What to do:
Write down each entry again, exactly as it reads.

Source material:
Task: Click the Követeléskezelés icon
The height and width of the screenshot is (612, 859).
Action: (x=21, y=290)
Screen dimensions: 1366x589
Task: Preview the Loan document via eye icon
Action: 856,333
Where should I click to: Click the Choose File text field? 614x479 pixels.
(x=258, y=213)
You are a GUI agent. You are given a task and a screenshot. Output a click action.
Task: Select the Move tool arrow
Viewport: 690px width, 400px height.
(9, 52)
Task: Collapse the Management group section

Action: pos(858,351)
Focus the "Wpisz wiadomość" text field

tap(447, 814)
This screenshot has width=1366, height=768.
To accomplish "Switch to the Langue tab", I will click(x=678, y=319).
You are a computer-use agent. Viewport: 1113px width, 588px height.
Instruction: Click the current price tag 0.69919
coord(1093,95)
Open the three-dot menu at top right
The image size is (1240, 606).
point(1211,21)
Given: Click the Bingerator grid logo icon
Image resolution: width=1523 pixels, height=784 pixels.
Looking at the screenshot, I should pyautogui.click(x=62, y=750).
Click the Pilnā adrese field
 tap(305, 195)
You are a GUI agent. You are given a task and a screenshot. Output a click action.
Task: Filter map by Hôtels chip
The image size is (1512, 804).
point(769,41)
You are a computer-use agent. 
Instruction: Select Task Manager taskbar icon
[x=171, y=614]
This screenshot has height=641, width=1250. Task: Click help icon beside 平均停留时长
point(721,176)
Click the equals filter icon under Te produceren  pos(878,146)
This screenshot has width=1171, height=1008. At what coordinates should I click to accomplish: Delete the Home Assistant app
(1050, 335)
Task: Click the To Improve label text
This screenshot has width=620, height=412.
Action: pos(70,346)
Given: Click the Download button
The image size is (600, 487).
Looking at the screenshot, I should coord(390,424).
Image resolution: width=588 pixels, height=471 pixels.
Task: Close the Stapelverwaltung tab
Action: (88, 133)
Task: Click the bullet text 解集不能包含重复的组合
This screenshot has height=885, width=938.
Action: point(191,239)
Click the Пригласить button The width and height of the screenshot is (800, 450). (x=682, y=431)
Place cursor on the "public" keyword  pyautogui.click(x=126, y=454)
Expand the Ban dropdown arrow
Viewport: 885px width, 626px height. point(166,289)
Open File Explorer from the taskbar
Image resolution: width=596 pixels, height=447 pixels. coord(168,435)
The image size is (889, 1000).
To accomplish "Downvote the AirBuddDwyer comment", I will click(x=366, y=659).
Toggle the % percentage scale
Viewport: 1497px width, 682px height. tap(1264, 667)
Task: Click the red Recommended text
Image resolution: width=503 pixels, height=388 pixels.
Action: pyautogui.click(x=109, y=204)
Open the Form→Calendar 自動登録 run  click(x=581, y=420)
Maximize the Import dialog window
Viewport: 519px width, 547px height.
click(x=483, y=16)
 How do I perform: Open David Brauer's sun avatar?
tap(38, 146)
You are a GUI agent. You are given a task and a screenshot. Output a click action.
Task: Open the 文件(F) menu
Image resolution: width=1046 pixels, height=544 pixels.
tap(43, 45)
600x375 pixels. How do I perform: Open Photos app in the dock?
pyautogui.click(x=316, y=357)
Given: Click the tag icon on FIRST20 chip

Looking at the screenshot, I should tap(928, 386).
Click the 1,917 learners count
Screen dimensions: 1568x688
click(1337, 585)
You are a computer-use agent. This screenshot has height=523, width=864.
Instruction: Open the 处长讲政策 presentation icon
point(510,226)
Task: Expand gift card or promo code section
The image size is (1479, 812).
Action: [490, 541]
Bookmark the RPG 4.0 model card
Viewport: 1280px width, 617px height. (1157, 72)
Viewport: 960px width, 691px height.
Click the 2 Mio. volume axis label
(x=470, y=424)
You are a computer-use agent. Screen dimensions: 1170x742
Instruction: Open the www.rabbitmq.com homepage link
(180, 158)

Exercise output:
Task: Click the Követeléskezelés icon
The height and width of the screenshot is (612, 859).
Action: (x=21, y=290)
Screen dimensions: 1366x589
Task: Preview the Loan document via eye icon
Action: 856,333
Where should I click to: Click the Choose File text field? 614x479 pixels.
(x=258, y=213)
You are a GUI agent. You are given a task and a screenshot. Output a click action.
Task: Select the Move tool arrow
Viewport: 690px width, 400px height.
(9, 52)
Task: Collapse the Management group section

Action: pos(858,351)
Focus the "Wpisz wiadomość" text field

tap(447, 814)
This screenshot has width=1366, height=768.
To accomplish "Switch to the Langue tab", I will click(x=678, y=319).
You are a computer-use agent. Viewport: 1113px width, 588px height.
Instruction: Click the current price tag 0.69919
coord(1093,95)
Open the three-dot menu at top right
The image size is (1240, 606).
point(1211,21)
Given: Click the Bingerator grid logo icon
Image resolution: width=1523 pixels, height=784 pixels.
Looking at the screenshot, I should pyautogui.click(x=62, y=750).
Click the Pilnā adrese field
 tap(305, 195)
You are a GUI agent. You are given a task and a screenshot. Output a click action.
Task: Filter map by Hôtels chip
The image size is (1512, 804).
point(769,41)
You are a computer-use agent. 
Instruction: Select Task Manager taskbar icon
[x=171, y=614]
This screenshot has height=641, width=1250. Task: Click help icon beside 平均停留时长
point(721,176)
Click the equals filter icon under Te produceren  pos(878,146)
This screenshot has width=1171, height=1008. At what coordinates should I click to accomplish: Delete the Home Assistant app
(1050, 335)
Task: Click the To Improve label text
This screenshot has width=620, height=412.
Action: pos(70,346)
Given: Click the Download button
The image size is (600, 487).
Looking at the screenshot, I should coord(390,424).
Image resolution: width=588 pixels, height=471 pixels.
Task: Close the Stapelverwaltung tab
Action: (88, 133)
Task: Click the bullet text 解集不能包含重复的组合
This screenshot has height=885, width=938.
Action: point(191,239)
Click the Пригласить button The width and height of the screenshot is (800, 450). (x=682, y=431)
Place cursor on the "public" keyword  pyautogui.click(x=126, y=454)
Expand the Ban dropdown arrow
Viewport: 885px width, 626px height. point(166,289)
Open File Explorer from the taskbar
Image resolution: width=596 pixels, height=447 pixels. coord(168,435)
The image size is (889, 1000).
To accomplish "Downvote the AirBuddDwyer comment", I will click(x=366, y=659).
Toggle the % percentage scale
Viewport: 1497px width, 682px height. tap(1264, 667)
Task: Click the red Recommended text
Image resolution: width=503 pixels, height=388 pixels.
Action: pyautogui.click(x=109, y=204)
Open the Form→Calendar 自動登録 run  click(x=581, y=420)
Maximize the Import dialog window
Viewport: 519px width, 547px height.
click(x=483, y=16)
 How do I perform: Open David Brauer's sun avatar?
tap(38, 146)
You are a GUI agent. You are given a task and a screenshot. Output a click action.
Task: Open the 文件(F) menu
Image resolution: width=1046 pixels, height=544 pixels.
tap(43, 45)
600x375 pixels. How do I perform: Open Photos app in the dock?
pyautogui.click(x=316, y=357)
Given: Click the tag icon on FIRST20 chip

Looking at the screenshot, I should tap(928, 386).
Click the 1,917 learners count
Screen dimensions: 1568x688
click(1337, 585)
You are a computer-use agent. This screenshot has height=523, width=864.
Instruction: Open the 处长讲政策 presentation icon
point(510,226)
Task: Expand gift card or promo code section
The image size is (1479, 812).
Action: [490, 541]
Bookmark the RPG 4.0 model card
Viewport: 1280px width, 617px height. (1157, 72)
Viewport: 960px width, 691px height.
Click the 2 Mio. volume axis label
(x=470, y=424)
You are a computer-use agent. Screen dimensions: 1170x742
Instruction: Open the www.rabbitmq.com homepage link
(180, 158)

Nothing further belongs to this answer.